Subjective Cognitive Decline Could Help Predict Parkinson’s Dementia, Study Contends
The study with those findings, “Subjective cognitive decline and progression to dementia in Parkinson’s disease: a long-term follow-up study,” was published in Journal of Neurology.
Even during the early stages of disease, mild cognitive impairment can affect non-demented Parkinson’s patients, and is considered a risk factor for the development of dementia (PDD).
In fact, the prevalence of PDD increases as the disease progresses: from 28% after five years of evolution to 80% after 20 years of the disease.
Subjective cognitive decline — self-reported acquired difficulties with cognitive functioning — is common in the elderly and can be used as a predictor of dementia. In Alzheimer’s disease, subjective cognitive decline has been linked to disease-related tissue/molecular changes and a higher risk for dementia development. However, the predictive value of this type of cognitive status impairment has not been demonstrated yet in Parkinson’s disease.
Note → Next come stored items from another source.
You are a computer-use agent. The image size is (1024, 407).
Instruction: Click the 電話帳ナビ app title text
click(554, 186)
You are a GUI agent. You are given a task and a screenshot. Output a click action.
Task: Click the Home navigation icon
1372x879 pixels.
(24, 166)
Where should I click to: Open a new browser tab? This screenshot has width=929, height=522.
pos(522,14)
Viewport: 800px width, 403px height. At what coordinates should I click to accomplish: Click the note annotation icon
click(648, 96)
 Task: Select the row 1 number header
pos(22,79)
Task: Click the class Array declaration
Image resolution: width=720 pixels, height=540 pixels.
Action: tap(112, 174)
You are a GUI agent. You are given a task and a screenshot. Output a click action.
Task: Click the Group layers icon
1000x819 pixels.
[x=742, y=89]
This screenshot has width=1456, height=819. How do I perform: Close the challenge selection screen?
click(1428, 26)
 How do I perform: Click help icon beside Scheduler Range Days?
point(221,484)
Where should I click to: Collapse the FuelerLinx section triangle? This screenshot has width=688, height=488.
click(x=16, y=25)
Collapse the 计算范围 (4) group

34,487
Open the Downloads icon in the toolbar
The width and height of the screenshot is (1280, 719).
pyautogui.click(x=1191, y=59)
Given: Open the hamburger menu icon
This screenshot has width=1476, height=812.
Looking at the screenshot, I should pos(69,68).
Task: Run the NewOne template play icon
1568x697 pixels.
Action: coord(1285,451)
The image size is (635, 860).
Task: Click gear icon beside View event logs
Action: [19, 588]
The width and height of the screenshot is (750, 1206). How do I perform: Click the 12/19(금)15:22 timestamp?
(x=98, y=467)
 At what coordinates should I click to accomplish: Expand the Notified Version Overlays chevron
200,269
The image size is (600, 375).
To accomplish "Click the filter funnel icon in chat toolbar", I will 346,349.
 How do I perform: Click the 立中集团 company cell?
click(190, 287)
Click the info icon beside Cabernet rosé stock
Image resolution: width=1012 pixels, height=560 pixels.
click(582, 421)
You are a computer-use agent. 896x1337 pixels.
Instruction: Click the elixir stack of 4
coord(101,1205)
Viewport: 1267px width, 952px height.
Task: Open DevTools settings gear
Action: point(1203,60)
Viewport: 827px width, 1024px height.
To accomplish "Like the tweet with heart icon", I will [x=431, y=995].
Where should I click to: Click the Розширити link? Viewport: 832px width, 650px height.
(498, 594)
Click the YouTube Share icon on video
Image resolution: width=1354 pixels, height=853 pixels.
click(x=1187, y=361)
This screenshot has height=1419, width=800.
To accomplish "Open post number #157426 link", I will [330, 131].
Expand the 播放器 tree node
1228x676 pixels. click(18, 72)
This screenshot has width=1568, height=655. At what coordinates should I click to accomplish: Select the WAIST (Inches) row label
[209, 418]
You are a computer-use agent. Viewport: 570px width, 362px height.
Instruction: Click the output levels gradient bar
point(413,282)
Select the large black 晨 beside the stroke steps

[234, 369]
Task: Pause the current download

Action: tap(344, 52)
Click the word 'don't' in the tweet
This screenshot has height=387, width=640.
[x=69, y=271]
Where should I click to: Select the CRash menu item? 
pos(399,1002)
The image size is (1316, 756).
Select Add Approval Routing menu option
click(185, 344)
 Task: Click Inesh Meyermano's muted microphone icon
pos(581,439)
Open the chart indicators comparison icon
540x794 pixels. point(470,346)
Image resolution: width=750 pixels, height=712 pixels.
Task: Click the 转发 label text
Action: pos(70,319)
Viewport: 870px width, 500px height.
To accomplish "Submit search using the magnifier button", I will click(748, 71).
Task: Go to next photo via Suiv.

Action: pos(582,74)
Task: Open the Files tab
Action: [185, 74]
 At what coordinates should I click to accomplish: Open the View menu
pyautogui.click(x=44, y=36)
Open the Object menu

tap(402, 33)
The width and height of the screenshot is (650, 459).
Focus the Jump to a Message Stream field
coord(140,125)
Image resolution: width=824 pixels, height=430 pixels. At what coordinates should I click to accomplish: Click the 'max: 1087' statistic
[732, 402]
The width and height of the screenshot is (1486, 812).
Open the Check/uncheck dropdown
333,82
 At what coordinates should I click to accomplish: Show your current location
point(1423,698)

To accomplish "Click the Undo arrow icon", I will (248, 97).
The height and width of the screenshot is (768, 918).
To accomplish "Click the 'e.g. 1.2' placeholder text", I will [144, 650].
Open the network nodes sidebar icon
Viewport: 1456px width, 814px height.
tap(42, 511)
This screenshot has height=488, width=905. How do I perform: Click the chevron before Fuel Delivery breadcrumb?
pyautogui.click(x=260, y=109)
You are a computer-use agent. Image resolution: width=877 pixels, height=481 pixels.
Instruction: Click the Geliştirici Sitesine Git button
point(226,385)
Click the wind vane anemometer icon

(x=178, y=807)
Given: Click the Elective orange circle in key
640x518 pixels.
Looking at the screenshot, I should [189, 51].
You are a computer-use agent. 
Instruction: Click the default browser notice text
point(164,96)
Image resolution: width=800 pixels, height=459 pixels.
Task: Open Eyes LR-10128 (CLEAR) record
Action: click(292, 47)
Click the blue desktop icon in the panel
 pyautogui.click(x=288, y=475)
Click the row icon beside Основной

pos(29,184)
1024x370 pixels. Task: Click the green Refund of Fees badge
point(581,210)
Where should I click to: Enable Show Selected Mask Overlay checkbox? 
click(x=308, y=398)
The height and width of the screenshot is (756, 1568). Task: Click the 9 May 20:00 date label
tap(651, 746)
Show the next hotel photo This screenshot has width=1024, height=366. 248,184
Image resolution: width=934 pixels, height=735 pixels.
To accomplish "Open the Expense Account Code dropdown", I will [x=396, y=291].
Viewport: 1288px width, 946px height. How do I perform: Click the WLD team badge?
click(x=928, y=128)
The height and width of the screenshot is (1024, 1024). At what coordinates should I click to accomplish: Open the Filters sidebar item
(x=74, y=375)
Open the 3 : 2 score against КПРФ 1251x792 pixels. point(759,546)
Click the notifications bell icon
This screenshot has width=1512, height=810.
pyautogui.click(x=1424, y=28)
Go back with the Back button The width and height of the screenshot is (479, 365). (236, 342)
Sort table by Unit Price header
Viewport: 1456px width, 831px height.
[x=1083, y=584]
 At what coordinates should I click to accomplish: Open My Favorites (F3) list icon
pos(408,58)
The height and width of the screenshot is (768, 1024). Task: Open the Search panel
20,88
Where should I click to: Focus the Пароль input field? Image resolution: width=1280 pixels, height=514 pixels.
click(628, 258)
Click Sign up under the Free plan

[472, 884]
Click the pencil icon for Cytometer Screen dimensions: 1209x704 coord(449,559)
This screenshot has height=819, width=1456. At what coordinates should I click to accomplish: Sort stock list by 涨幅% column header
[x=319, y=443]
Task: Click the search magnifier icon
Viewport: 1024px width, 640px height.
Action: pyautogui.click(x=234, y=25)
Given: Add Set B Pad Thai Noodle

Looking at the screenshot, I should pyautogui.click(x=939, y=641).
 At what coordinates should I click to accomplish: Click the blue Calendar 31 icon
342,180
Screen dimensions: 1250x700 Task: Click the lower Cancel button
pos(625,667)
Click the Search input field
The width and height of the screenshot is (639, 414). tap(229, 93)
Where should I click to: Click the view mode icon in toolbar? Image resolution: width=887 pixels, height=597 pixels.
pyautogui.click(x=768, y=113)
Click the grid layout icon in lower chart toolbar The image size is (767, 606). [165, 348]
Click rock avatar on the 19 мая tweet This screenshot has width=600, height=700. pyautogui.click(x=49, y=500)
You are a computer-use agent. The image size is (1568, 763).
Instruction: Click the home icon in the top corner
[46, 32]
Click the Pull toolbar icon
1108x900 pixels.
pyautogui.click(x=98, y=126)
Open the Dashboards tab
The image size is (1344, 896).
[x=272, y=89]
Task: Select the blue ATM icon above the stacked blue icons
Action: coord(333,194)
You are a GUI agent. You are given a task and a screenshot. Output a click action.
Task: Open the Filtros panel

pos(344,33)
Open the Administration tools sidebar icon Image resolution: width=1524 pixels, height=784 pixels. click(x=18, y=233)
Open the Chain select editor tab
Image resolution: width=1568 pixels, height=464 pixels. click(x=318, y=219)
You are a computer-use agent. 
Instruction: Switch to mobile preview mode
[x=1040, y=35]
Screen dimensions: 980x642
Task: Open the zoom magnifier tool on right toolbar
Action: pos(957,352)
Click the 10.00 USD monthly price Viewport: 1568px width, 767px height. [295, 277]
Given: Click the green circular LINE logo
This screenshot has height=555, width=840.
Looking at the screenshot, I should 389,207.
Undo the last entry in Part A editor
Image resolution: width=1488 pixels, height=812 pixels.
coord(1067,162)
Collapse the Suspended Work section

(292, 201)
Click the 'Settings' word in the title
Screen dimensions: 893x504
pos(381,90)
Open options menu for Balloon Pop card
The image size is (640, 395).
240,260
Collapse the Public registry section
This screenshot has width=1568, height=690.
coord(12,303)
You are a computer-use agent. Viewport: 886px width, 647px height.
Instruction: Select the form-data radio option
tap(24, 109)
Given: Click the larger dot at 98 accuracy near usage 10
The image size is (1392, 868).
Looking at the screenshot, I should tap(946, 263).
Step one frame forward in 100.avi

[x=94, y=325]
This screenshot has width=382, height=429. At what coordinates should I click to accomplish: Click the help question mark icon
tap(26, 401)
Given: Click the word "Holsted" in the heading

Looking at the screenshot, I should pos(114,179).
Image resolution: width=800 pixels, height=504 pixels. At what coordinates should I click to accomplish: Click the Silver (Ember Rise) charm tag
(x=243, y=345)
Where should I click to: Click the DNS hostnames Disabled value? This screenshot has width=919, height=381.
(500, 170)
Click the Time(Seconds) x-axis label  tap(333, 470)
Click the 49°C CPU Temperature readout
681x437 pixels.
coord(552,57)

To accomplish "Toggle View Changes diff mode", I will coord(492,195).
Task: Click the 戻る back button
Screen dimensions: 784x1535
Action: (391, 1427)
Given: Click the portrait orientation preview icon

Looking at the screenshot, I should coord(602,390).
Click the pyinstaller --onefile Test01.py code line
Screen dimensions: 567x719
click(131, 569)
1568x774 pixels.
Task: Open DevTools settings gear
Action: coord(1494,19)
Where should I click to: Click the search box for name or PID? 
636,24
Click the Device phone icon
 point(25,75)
Scientists from the University of La Laguna, Spain, investigated the neuropsychological profile of subjective cognitive decline in Parkinson’s disease and explored which components could better predict the development of PDD. The team also compared different screening tests to assess subjective cognitive complaints.
A total of 43 Parkinson’s patients and 20 healthy subjects were subjected to neuropsychological examination using a battery of cognitive tests. All patients were being medicated for Parkinson’s and were evaluated during their “on” state — when they are responding to medication and have reduced symptoms.
Subjective cognitive decline was diagnosed using two distinct approaches. A semi-structured interview in which the patient provided his/her subjective opinion on his/her attention, memory, spoken language, naming, written language, visuospatial skills and executive functions; diagnosis was considered when the patient had at least one cognitive complaint. Additionally, a subjective cognitive decline diagnosis also was established on the basis of the interview question concerning memory complaint.
Based on the results of the interview and on the MDS Task Force criteria, patients were diagnosed as having either subjective cognitive decline or mild cognitive impairment. Of the 43 patients, 13 (30.2%) were diagnosed with subjective cognitive decline, 22 (51.2%) with mild cognitive impairment and 8 (18.6%) had no subjective cognitive complaints. Difficulties in naming and memory were the most frequent cognitive complaints.
Based on memory complaints alone 10 patients (23.25%) were diagnosed with subjective cognitive decline. Interestingly, 10 of the 22 (45.45%) who had been diagnosed with mild cognitive impairment reported no memory complaints.
Mild cognitive impairment subjects performed poorer in the processing speed (the time it takes a person to do a mental task), executive functions (a set of mental skills that helps with organization and regulation), visuospatial skills, memory, and language domains, compared to the other groups.
There were no significant differences between healthy participants (controls) and Parkinson’s disease patients with subjective cognitive decline in any of the neuropsychological measures.
The team also assessed how many patients diagnosed with subjective cognitive decline progressed to dementia after a mean follow-up of 7.5 years. Fifty percent of mild cognitive impairment patients, 33.3% of individuals diagnosed with subjective cognitive decline, and 14.3% of patients without subjective cognitive complaints developed dementia, which was found to be associated with a poor performance in verbal and visuospatial memory and naming at the beginning of the study.
Additionally, both the language and memory domains were good predictors of dementia development.
“These results are highly relevant for future investigations and also for clinicians: the [subjective cognitive decline] assessment is frequently the first step of cognitive examination and can influence future decisions (e.g., to administer a screening test or a comprehensive neuropsychological assessment),” researchers wrote.
“Assessments that do not include procedures to adequately explore cognitive complaints may underestimate the proportion of [Parkinson’s-related subjective cognitive decline] and, therefore, [mild cognitive impairment] and thus misclassify patients as [Parkinson’s disease] with normal cognition, especially when brief cognitive examinations are chosen,” they concluded.